▸ **Written exercise 1**: Summarize the goat-keeping notes in two sentences.

▸ **Provided text**:

My two Nigis share a large igloo dog house with two old shed doors and a board nailed down on top making a tunnel that is attached to the dog house for their shed.  They don't need much space at night - just a dry, wind free area.   They do need more space during the day, of course.  When we had a couple of really big snowstorms this last winter I brought them into the big barn and put them in a kidding stall for a few nights... just to make sure they were completely dry and had more room to move around until the snow melted somewhat.

Yes, a doe needs to freshen (have kids) to produce milk.  Although some does have actually been milked for well over a year it is generally the practice (and necessity) to breed them once a year.  With Nigis you can breed them any month of the year so you need to decide when is the best birthing time for you.  If you have two milk does you can stagger their breedings so that you have milk year round.  You do want to dry up your does two to three months before they are due to kid so they can put their 'energy' into growing babies and not producing milk for you.

If you can I would suggest having the kidding stall right next to their main stall so they can see each other when they are separated.  My girls don't like to be alone when they are waiting to kid so I built two kidding stalls next to each other and keep a friend 'next door' while waiting for births.  I have wire in between the two stalls so they can nose each other and see each other.

Putting a door on the west side shouldn't be a problem.   I'd build some sort of awning over the door so that the sun doesn't shine directly into their shed.  That will help keep it a little cooler there... if that is a problem where you live and it will help keep rain out.


----------

▸ **Written exercise 2**: Copy the listing from the line containing "Given: Toggle the Stats overlay" through the end of the listing, leaving out the pictures.

▸ **Element and text position data**:
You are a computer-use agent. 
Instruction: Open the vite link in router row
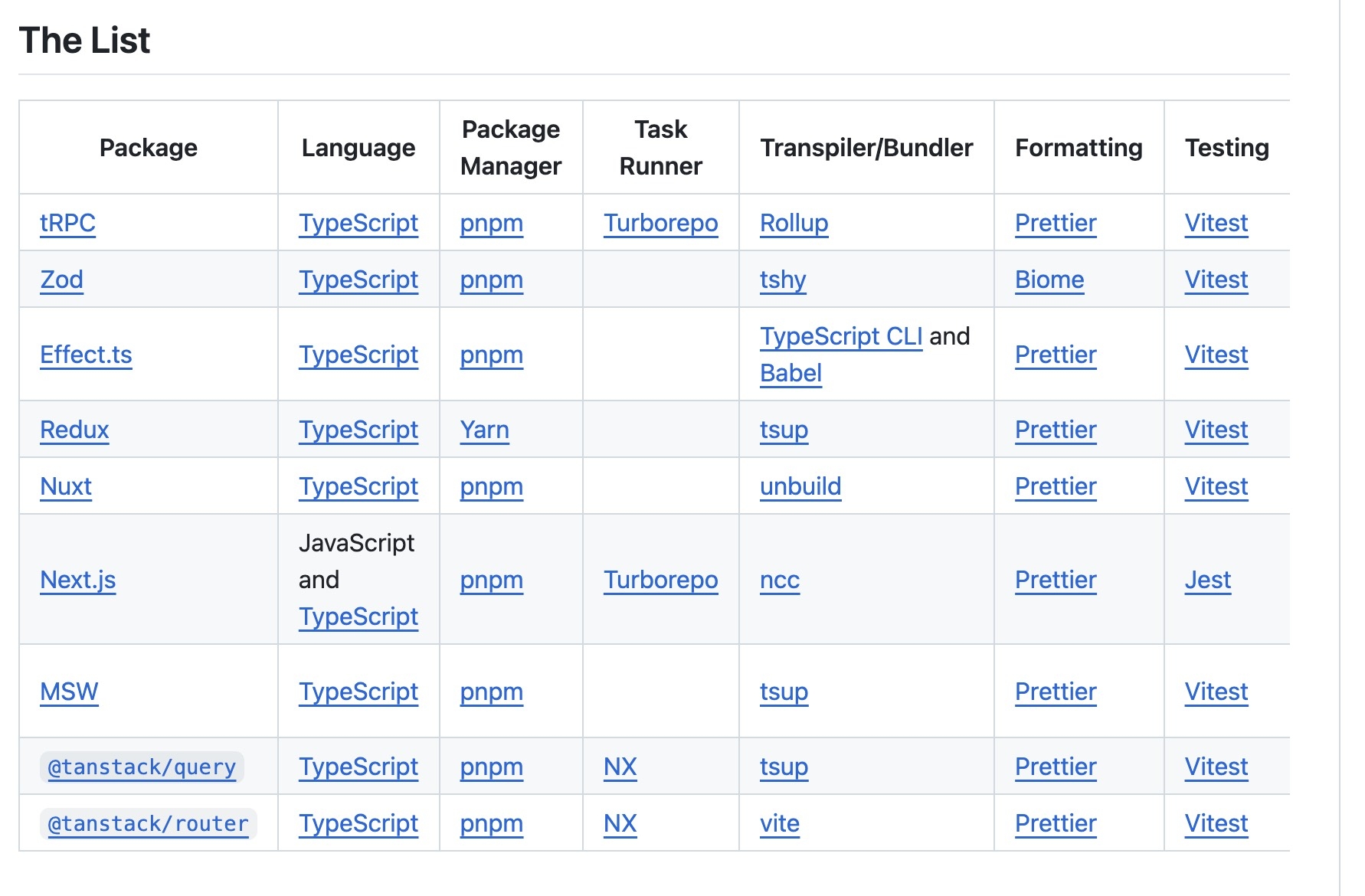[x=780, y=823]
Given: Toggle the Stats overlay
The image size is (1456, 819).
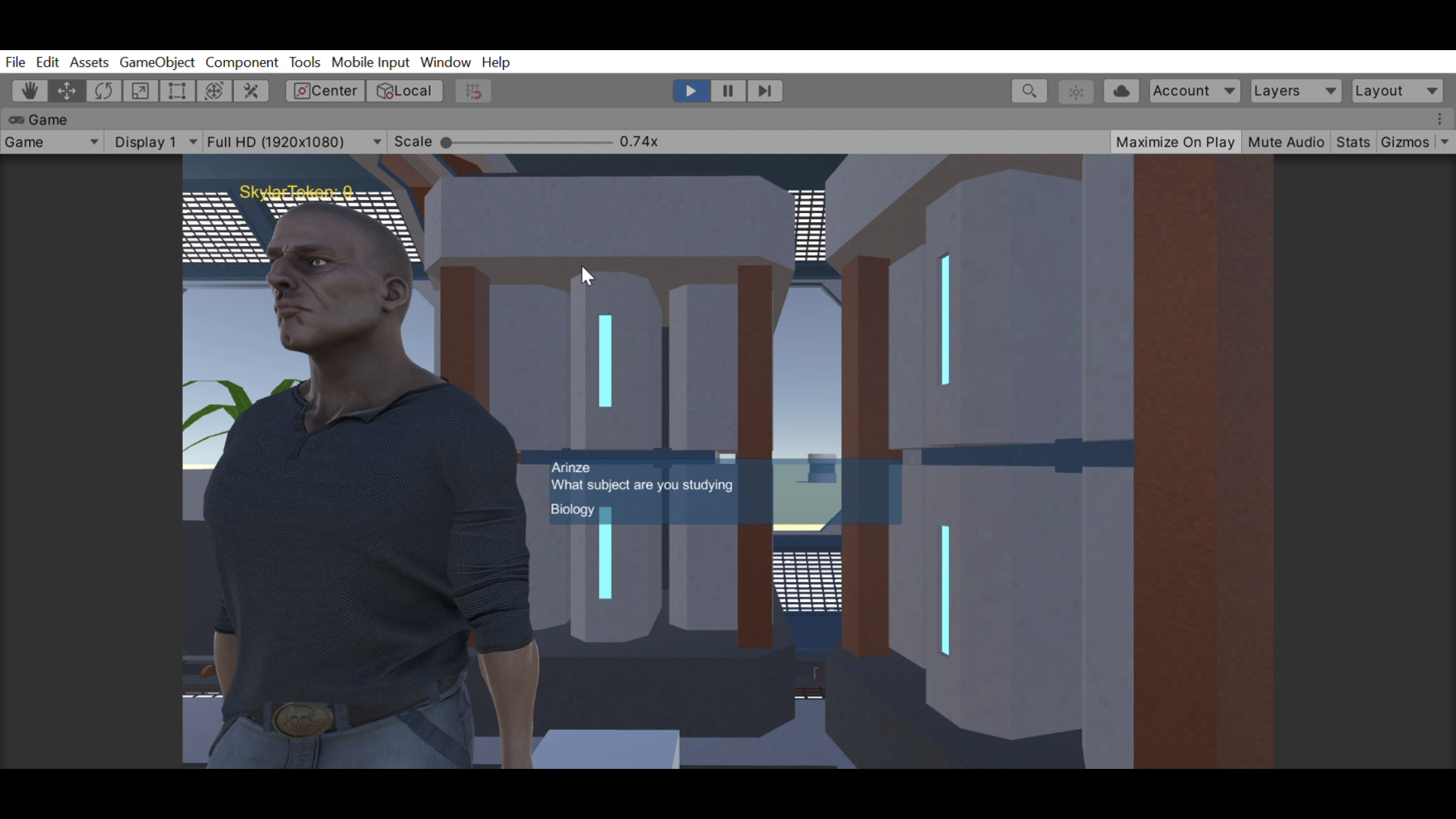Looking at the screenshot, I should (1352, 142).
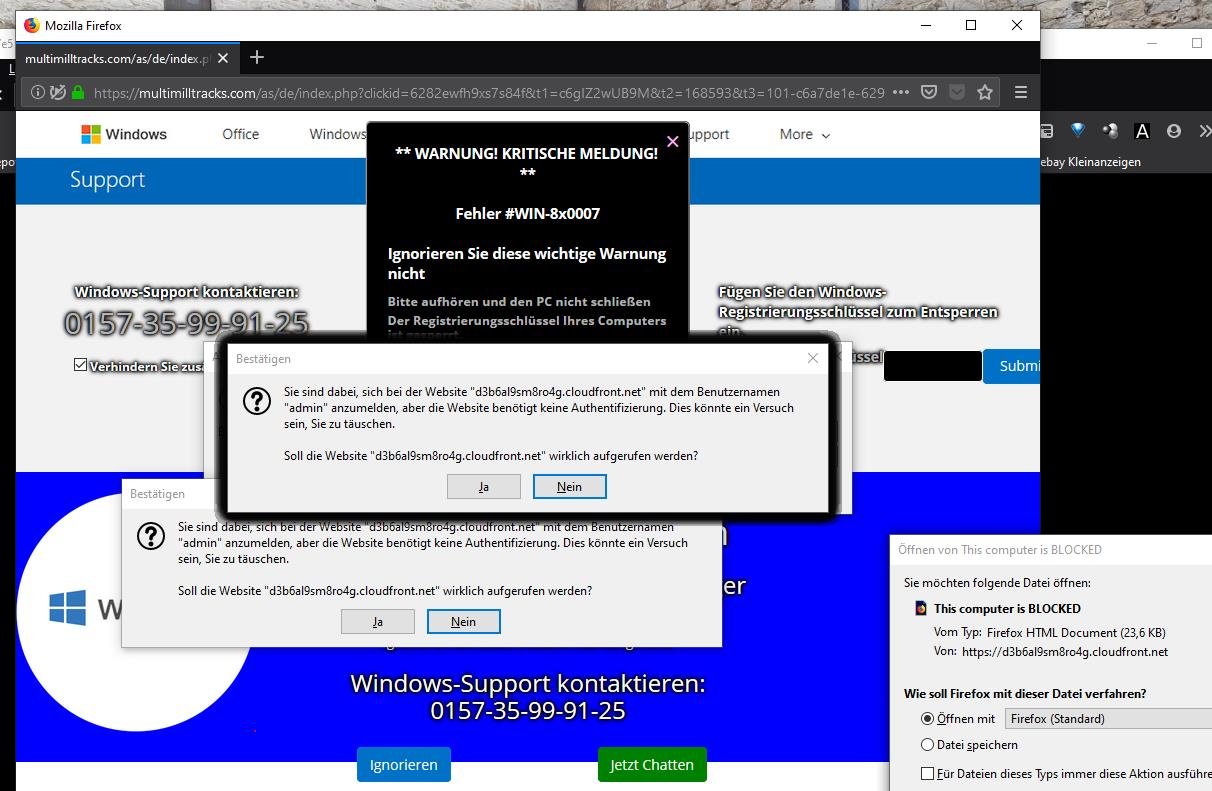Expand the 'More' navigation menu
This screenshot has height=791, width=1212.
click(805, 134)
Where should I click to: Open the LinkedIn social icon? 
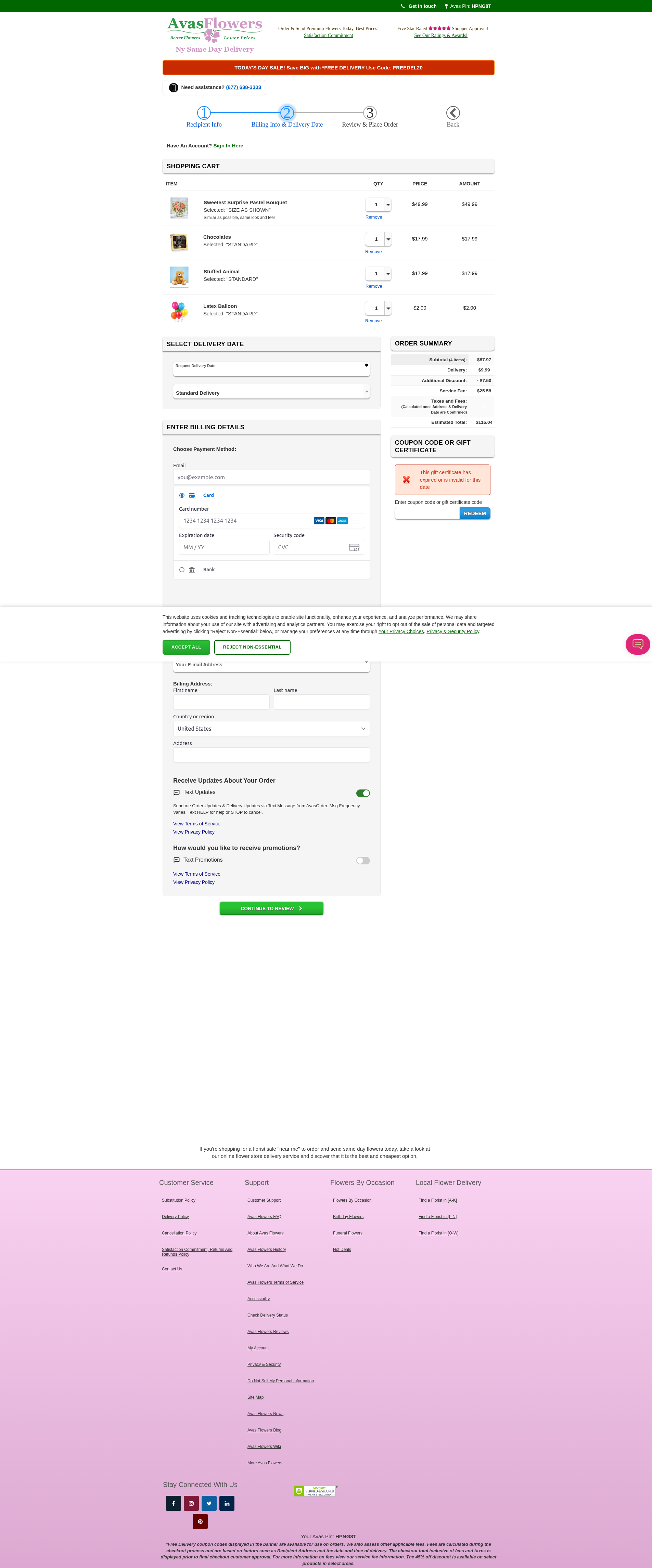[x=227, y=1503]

▸ **Final result 1**: Two Nigis share an igloo dog house with an attached tunnel for night shelter, need more space during the day, and can be moved to a kidding stall next to a companion so they can see each other. A doe must freshen to produce milk and is usually bred once a year, and she should be dried up two to three months before kidding.

▸ **Final result 2**:
Given: Toggle the Stats overlay
The image size is (1456, 819).
Looking at the screenshot, I should (1352, 142).
Expand the 'More' navigation menu
This screenshot has height=791, width=1212.
click(805, 134)
Where should I click to: Open the LinkedIn social icon? 
[x=227, y=1503]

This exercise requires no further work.